[Collected data entries]
== Segment start ==

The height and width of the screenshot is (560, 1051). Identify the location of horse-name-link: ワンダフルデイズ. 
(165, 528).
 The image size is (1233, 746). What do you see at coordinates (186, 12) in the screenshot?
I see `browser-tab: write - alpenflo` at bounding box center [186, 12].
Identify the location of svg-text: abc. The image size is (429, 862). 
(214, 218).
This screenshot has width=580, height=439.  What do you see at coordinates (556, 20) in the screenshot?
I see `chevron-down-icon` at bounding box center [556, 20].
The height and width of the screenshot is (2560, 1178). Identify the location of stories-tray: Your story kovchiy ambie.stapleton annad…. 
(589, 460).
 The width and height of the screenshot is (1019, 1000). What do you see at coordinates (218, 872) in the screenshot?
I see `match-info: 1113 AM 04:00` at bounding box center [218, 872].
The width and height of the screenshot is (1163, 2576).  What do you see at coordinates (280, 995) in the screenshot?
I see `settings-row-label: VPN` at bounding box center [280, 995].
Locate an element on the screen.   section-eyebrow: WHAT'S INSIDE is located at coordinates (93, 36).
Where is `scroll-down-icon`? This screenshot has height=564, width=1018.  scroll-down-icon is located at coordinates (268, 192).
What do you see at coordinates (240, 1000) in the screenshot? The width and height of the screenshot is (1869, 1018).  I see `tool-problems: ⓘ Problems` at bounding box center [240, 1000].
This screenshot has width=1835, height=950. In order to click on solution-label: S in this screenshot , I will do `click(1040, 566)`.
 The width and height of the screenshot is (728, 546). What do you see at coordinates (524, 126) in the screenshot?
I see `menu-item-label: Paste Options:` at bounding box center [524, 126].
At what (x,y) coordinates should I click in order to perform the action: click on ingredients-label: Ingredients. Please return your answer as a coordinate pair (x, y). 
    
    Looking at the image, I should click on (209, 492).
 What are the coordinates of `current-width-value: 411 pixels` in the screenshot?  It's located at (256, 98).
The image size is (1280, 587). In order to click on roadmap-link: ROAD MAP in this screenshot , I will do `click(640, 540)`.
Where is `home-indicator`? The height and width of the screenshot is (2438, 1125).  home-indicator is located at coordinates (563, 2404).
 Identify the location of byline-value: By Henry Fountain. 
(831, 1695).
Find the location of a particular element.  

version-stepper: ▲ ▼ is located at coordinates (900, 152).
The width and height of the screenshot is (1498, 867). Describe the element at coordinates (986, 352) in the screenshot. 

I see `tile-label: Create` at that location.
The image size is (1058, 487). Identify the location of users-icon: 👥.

== Segment end ==

- _What you will do_
Turn the records above into a numbered list, leaving out any blank lines.

- _Problem solution_
1. The height and width of the screenshot is (560, 1051). Identify the location of horse-name-link: ワンダフルデイズ. 
2. (165, 528).
3.  The image size is (1233, 746). What do you see at coordinates (186, 12) in the screenshot?
4. I see `browser-tab: write - alpenflo` at bounding box center [186, 12].
5. Identify the location of svg-text: abc. The image size is (429, 862). 
6. (214, 218).
7. This screenshot has width=580, height=439.  What do you see at coordinates (556, 20) in the screenshot?
8. I see `chevron-down-icon` at bounding box center [556, 20].
9. The height and width of the screenshot is (2560, 1178). Identify the location of stories-tray: Your story kovchiy ambie.stapleton annad…. 
10. (589, 460).
11.  The width and height of the screenshot is (1019, 1000). What do you see at coordinates (218, 872) in the screenshot?
12. I see `match-info: 1113 AM 04:00` at bounding box center [218, 872].
13. The width and height of the screenshot is (1163, 2576).  What do you see at coordinates (280, 995) in the screenshot?
14. I see `settings-row-label: VPN` at bounding box center [280, 995].
15. Locate an element on the screen.   section-eyebrow: WHAT'S INSIDE is located at coordinates (93, 36).
16. Where is `scroll-down-icon`? This screenshot has height=564, width=1018.  scroll-down-icon is located at coordinates (268, 192).
17. What do you see at coordinates (240, 1000) in the screenshot? The width and height of the screenshot is (1869, 1018).  I see `tool-problems: ⓘ Problems` at bounding box center [240, 1000].
18. This screenshot has width=1835, height=950. In order to click on solution-label: S in this screenshot , I will do `click(1040, 566)`.
19.  The width and height of the screenshot is (728, 546). What do you see at coordinates (524, 126) in the screenshot?
20. I see `menu-item-label: Paste Options:` at bounding box center [524, 126].
21. At what (x,y) coordinates should I click in order to perform the action: click on ingredients-label: Ingredients. Please return your answer as a coordinate pair (x, y). 
22.     Looking at the image, I should click on (209, 492).
23.  What are the coordinates of `current-width-value: 411 pixels` in the screenshot?  It's located at (256, 98).
24. The image size is (1280, 587). In order to click on roadmap-link: ROAD MAP in this screenshot , I will do `click(640, 540)`.
25. Where is `home-indicator`? The height and width of the screenshot is (2438, 1125).  home-indicator is located at coordinates (563, 2404).
26.  Identify the location of byline-value: By Henry Fountain. 
27. (831, 1695).
28. Find the location of a particular element.  
29. version-stepper: ▲ ▼ is located at coordinates (900, 152).
30. The width and height of the screenshot is (1498, 867). Describe the element at coordinates (986, 352) in the screenshot. 
31. I see `tile-label: Create` at that location.
32. The image size is (1058, 487). Identify the location of users-icon: 👥.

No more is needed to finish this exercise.